▶ What the exercise asks
Write out the whole listing exactly.

▶ Given entries

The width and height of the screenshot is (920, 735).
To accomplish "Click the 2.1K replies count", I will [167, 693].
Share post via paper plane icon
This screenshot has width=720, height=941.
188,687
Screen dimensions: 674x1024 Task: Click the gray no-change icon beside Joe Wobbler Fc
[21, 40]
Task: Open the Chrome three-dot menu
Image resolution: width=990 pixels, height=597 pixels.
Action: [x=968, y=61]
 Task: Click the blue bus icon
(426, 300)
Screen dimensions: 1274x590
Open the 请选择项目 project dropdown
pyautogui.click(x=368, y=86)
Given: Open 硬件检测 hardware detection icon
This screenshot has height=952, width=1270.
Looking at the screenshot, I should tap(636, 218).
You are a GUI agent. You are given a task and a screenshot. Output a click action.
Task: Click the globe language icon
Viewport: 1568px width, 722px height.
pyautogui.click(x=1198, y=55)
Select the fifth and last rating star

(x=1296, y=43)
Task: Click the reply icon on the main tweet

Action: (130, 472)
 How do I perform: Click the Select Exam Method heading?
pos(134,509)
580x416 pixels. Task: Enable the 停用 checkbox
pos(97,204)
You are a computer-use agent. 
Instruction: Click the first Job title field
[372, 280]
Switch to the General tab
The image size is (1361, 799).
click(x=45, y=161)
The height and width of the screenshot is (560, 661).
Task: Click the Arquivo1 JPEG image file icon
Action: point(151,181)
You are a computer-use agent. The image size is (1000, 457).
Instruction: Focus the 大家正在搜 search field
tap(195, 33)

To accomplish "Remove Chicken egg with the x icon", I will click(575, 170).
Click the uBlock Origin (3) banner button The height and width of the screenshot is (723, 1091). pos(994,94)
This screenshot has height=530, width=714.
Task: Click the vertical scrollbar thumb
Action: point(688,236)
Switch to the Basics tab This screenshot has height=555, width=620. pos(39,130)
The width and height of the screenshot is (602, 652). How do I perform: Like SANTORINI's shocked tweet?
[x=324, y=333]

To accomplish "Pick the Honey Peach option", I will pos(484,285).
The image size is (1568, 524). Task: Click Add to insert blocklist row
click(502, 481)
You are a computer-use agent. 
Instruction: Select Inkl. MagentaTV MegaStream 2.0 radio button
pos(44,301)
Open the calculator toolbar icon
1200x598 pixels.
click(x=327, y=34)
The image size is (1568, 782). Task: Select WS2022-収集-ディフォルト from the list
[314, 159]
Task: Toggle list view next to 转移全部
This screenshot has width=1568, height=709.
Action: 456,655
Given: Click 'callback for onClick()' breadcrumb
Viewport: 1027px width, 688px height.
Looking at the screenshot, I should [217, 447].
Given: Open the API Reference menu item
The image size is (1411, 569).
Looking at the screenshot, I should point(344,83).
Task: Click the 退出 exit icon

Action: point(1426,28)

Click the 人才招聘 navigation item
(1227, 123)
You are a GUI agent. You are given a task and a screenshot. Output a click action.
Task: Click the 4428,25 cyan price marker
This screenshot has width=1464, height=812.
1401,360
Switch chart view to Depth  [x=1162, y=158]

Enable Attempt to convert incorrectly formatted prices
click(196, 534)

▶ Result of the task
The width and height of the screenshot is (920, 735).
To accomplish "Click the 2.1K replies count", I will [167, 693].
Share post via paper plane icon
This screenshot has width=720, height=941.
188,687
Screen dimensions: 674x1024 Task: Click the gray no-change icon beside Joe Wobbler Fc
[21, 40]
Task: Open the Chrome three-dot menu
Image resolution: width=990 pixels, height=597 pixels.
Action: [x=968, y=61]
 Task: Click the blue bus icon
(426, 300)
Screen dimensions: 1274x590
Open the 请选择项目 project dropdown
pyautogui.click(x=368, y=86)
Given: Open 硬件检测 hardware detection icon
This screenshot has height=952, width=1270.
Looking at the screenshot, I should tap(636, 218).
You are a GUI agent. You are given a task and a screenshot. Output a click action.
Task: Click the globe language icon
Viewport: 1568px width, 722px height.
pyautogui.click(x=1198, y=55)
Select the fifth and last rating star

(x=1296, y=43)
Task: Click the reply icon on the main tweet

Action: (130, 472)
 How do I perform: Click the Select Exam Method heading?
pos(134,509)
580x416 pixels. Task: Enable the 停用 checkbox
pos(97,204)
You are a computer-use agent. 
Instruction: Click the first Job title field
[372, 280]
Switch to the General tab
The image size is (1361, 799).
click(x=45, y=161)
The height and width of the screenshot is (560, 661).
Task: Click the Arquivo1 JPEG image file icon
Action: point(151,181)
You are a computer-use agent. The image size is (1000, 457).
Instruction: Focus the 大家正在搜 search field
tap(195, 33)

To accomplish "Remove Chicken egg with the x icon", I will click(575, 170).
Click the uBlock Origin (3) banner button The height and width of the screenshot is (723, 1091). pos(994,94)
This screenshot has height=530, width=714.
Task: Click the vertical scrollbar thumb
Action: point(688,236)
Switch to the Basics tab This screenshot has height=555, width=620. pos(39,130)
The width and height of the screenshot is (602, 652). How do I perform: Like SANTORINI's shocked tweet?
[x=324, y=333]

To accomplish "Pick the Honey Peach option", I will pos(484,285).
The image size is (1568, 524). Task: Click Add to insert blocklist row
click(502, 481)
You are a computer-use agent. 
Instruction: Select Inkl. MagentaTV MegaStream 2.0 radio button
pos(44,301)
Open the calculator toolbar icon
1200x598 pixels.
click(x=327, y=34)
The image size is (1568, 782). Task: Select WS2022-収集-ディフォルト from the list
[314, 159]
Task: Toggle list view next to 转移全部
This screenshot has width=1568, height=709.
Action: 456,655
Given: Click 'callback for onClick()' breadcrumb
Viewport: 1027px width, 688px height.
Looking at the screenshot, I should [217, 447].
Given: Open the API Reference menu item
The image size is (1411, 569).
Looking at the screenshot, I should point(344,83).
Task: Click the 退出 exit icon

Action: point(1426,28)

Click the 人才招聘 navigation item
(1227, 123)
You are a GUI agent. You are given a task and a screenshot. Output a click action.
Task: Click the 4428,25 cyan price marker
This screenshot has width=1464, height=812.
1401,360
Switch chart view to Depth  [x=1162, y=158]

Enable Attempt to convert incorrectly formatted prices
click(196, 534)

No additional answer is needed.